Further Considerations

  1. Concurrent agent runs — Should multiple agents run in parallel on different chapters (e.g., Writer on Ch3 while Editor reviews Ch2)? Recommend yes, with a configurable concurrency limit.
  2. Chapter editing — Should users be able to manually edit chapter content in the UI (rich markdown editor), or only through agents? Recommend allowing manual edits alongside agent work.

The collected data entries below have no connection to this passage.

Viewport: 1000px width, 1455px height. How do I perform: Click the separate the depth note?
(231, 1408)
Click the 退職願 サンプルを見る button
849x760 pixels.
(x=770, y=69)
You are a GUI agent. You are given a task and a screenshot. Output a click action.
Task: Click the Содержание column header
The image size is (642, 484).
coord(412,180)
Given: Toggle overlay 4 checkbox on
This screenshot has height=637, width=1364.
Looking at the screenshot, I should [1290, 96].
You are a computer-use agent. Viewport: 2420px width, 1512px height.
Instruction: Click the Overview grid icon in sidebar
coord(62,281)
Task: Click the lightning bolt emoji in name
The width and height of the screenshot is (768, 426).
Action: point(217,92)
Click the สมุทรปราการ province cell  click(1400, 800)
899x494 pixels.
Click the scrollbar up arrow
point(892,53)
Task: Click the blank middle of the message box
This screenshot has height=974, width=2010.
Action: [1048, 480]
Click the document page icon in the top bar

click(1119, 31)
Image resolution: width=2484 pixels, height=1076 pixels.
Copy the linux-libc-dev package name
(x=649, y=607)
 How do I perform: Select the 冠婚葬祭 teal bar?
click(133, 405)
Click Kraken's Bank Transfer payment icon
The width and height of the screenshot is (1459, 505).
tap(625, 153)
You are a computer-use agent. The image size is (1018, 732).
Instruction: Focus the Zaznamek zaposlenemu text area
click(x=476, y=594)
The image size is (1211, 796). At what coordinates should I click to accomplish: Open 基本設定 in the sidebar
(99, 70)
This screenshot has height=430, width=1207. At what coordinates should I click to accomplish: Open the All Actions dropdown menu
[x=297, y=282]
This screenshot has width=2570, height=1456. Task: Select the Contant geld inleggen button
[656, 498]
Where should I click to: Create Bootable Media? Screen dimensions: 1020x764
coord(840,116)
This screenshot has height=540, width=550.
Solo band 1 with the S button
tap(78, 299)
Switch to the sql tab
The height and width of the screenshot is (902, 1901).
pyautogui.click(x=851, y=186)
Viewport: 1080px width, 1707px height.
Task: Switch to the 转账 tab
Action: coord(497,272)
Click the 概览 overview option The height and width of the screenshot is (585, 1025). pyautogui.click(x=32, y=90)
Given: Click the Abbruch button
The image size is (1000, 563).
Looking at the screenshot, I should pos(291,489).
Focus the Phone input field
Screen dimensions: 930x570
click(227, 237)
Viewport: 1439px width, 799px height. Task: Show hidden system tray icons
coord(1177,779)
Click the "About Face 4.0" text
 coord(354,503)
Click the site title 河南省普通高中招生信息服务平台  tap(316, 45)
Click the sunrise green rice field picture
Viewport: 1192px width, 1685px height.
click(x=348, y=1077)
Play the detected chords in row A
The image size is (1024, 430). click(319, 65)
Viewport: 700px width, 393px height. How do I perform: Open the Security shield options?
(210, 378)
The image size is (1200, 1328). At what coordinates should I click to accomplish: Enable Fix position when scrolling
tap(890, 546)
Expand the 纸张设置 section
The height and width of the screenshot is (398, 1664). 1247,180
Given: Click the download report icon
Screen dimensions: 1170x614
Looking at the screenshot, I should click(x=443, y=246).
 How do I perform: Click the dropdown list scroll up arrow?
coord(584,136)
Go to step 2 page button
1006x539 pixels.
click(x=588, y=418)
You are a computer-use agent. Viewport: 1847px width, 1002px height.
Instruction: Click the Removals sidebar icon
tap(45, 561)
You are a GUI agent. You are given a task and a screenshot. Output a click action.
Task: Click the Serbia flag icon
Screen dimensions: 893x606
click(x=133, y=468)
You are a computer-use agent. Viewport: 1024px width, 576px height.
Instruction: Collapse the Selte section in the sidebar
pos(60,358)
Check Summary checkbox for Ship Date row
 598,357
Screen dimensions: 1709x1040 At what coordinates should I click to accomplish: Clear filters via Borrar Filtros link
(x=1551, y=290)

Implementation Notes (Technical Gotchas)

  • EF Core / Npgsql: Use 10.0.* versions; both stable as of April 2026
  • ABook.Agents pins Microsoft.EntityFrameworkCore.Relational 10.0.* to avoid version conflict with Semantic Kernel
  • Qdrant.Client 1.x API: CreateCollectionAsync(name, VectorParams, ...) — not VectorsConfig
  • SK embedding API: ITextEmbeddingGenerationService.GenerateEmbeddingsAsync(list) — not GenerateEmbeddingAsync
  • OllamaPromptExecutionSettings.Temperature is float? not double
  • Microsoft.AspNetCore.SignalR 1.* NuGet package removed — SignalR is built into the framework in .NET 3+
  • Enum JSON serialization: Register JsonStringEnumConverter in AddJsonOptions so enum values serialize as strings for the React client
  • parsePlanningStream: React helper that progressively parses the Planner agent's streaming JSON into chapter cards as tokens arrive
  • AskUserAndWaitAsync in AgentBase: creates a TaskCompletionSource<string>, registers it via AgentRunStateService.SetPending, sets status to WaitingForInput, then await tcs.Task. Unblocked by ResumeWithAnswerAsync (answer) or CancelRun (cancellation). AgentBase now takes AgentRunStateService as a constructor param.
  • Full autonomous workflow: POST /api/books/{id}/agent/workflow/start runs Plan → Write+Edit each chapter → Continuity check in sequence. Uses a CancellationTokenSource from AgentRunStateService.CreateRunCts. Stop via POST .../workflow/stop.
  • PlannerAgent generates outline directly from book metadata with no up-front question.
  • WriterAgent mid-generation questions: the LLM can emit [ASK: question] at any point while writing to pause and request the author's input on a pivotal plot/character decision. WriteWithQuestionsAsync loops up to 6 rounds: it streams until the marker is detected, extracts the partial prose (before the marker), calls AskUserAndWaitAsync, then feeds the partial prose + answer back as a new turn and resumes streaming. Works with any model — no function-calling required.
  • WorkflowProgress SignalR event: emitted by AgentOrchestrator.StartWorkflowAsync at each step with (bookId, step, isComplete). UI accumulates steps in workflowLog state array shown in sidebar.